Monday Hangovers

  • Still busily juggling and trying to finish novel draft, but a few links in the meantime.
  • Fifty-Two Stories features a lovely new one by Emma Straub, "Marjorie and the Birds," this week. (Permalink.)
  • Sam Lipsyte has a new story as well, "The Dungeon Master," up at the New Yorker. And it's the D&D kind of dungeon master, too. (Via the Millions.)
  • Lev Grossman interviews Paolo Bacigalupi: "For me I actually knew that I had a great deal of talent. I knew that I was a really great writer in high school. My writing teachers were amazing. When I went to college I could write essays and all that stuff–really tight, clean stuff. And having the raw ability…it was meaningless, ultimately. It was the willingness to write four novels and fuck them all up and keep going that was the definer. It wasn't the ability at all. Yeah, the willingness to accept failure and not let it stop you, and to not let that define you."
  • Nicola informs us that the UN has designated our official leader as far as the aliens are concerned. I love this kind of story.
  • A few excellent posts to check out if you care about Wiscon and/or the inexcusably lunatic rantings author Elizabeth Moon–who, unfortunately, is one of next year's Guests of Honor–recently posted about Muslims. First are Nora Jemisin's, which is a follow-up to another post by her you can find via this one, and Saladin Ahmed's. The next is by Timmi Duchamp: "But perhaps the lack of an organizational policy giving the co-chairs other options in this situation would not be so limiting if US culture at large had a clearer notion of the stakes involved with legitimizing extremist speech." Truer words. Read the whole posts. Personally, as someone who cares deeply about Wiscon, I think it's time for Moon to be disinvited–or at least for her GoH status to be revoked–since she's apparently not going to take the even moderately higher road by stepping down herself. I don't see how it serves anyone's best interests for her to be there or to be "honored."
  • And, hey, get 25 percent of a Paris Review subscription by dropping Maud's name.

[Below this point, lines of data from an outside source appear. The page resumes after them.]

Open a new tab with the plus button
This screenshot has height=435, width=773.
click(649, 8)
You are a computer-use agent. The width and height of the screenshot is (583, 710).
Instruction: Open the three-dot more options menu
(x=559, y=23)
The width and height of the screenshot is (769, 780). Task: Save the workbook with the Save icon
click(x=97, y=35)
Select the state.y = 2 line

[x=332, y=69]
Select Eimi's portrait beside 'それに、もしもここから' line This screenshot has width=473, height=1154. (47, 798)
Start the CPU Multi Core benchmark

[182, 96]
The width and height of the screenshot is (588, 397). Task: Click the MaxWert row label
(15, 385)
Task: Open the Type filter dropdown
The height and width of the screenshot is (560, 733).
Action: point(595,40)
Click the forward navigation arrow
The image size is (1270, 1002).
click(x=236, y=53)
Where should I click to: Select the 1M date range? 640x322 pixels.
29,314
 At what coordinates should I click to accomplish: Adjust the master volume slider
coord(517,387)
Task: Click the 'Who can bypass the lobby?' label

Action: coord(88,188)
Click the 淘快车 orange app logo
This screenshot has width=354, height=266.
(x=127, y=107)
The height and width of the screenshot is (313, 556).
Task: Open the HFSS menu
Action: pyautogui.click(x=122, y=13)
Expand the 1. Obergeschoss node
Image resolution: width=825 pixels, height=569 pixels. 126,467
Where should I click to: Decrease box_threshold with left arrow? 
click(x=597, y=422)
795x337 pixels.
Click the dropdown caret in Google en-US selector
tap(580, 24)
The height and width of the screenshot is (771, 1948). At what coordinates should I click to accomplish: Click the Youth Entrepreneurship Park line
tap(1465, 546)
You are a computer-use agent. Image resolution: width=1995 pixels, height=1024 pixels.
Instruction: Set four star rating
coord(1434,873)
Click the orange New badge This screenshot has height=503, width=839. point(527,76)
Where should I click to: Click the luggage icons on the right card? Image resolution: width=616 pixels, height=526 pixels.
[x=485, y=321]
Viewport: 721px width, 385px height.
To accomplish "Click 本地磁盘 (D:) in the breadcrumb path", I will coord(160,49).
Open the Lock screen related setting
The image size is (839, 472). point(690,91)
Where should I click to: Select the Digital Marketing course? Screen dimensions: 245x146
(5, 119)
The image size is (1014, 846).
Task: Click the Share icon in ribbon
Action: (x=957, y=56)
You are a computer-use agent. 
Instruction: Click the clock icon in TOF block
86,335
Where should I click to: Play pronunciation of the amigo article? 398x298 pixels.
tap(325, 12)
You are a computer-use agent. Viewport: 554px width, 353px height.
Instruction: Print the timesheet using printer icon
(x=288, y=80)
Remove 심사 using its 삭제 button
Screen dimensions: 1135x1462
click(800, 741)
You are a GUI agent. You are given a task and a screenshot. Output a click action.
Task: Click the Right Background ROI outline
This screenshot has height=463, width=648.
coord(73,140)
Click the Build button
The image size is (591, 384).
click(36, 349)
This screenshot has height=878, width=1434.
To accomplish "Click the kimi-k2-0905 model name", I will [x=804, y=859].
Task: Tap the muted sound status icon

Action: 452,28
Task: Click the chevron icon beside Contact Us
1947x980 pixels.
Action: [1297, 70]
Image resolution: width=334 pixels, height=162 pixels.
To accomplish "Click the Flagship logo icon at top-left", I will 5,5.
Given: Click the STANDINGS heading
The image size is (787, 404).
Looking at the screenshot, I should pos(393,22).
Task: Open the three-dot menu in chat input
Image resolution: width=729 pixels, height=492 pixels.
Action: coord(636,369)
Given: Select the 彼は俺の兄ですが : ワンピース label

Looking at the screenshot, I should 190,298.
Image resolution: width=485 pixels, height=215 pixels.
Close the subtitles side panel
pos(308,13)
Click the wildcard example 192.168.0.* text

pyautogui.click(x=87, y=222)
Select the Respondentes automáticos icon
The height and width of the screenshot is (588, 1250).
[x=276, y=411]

3 thoughts on “Monday Hangovers”

  1. Well, it is dumb as crap for me to wade into this anti-Islam thing. But here I am anyway.
    I understand tempers are high, but I don’t think rescinding work-based honors because of unpopular soap-boxing is really acceptable. I do not mean to seem as if I condone a bit of that soap-boxing, but I disagree with Saladin Ahmed’s position that any recognition of Ms. Moon’s ridiculous opinion is condoning it as a debatable point. Hauling her up in front of the whole community and giving others the opportunity to voice their rebuttals are the only course of action sure to bring the rebuttals to the same audience as the negative message itself. It does not legitimize Ms. Moon’s message, it gives those with an alternate message equal time with those who are forming opinions. Ignoring the execrable and rising tide of anti-Muslim sentiment in the US is dangerous and wrongheaded. Doing so as an act of social tastemaking is just dumb.

  2. Hey, stop by as a voice of dissent anytime. Of course, in this case I disagree with you, but you knew that already. 🙂
    No one is attempting to pretend anti-Muslim sentiment isn’t an issue or ignore it–not at this point. I suspect there will be a lot of discussion related to this topic at the convention no matter what; the question is more whether anyone should feel they have to engage with or attempt to educate a bigot to have that discussion. If Moon had apologized or had even just entertained discussion on her views, I might feel differently.
    I also wonder if we’d be having the same conversation if she’d said the same thing about gay people or women, etc. Timmi’s post captures pretty much exactly how I feel.
    A couple of things:
    1) Wiscon is different than most other conventions, because it’s inherently political by its very nature and frequently takes on political issues and adopts policies related to the things the con as a whole has indicated it believes in. This would include being vocal in protesting the Concourse’s attempt to crack down on an attempt of employees to unionize a few years ago, among many other examples.
    2) A look at the Guests of Honor past makes it pretty clear that while creative work is a major factor in the choosing of GoHs, it’s not the only one. Frequently, contributions to causes near and dear to the hearts of Wisconians and to the community itself also play a role. That’s as it should be, and is what makes it unacceptable that Moon is saying these things and holding the position of GoH. If you’re going to consider outside stuff some of the time, then it should be considered all of the time.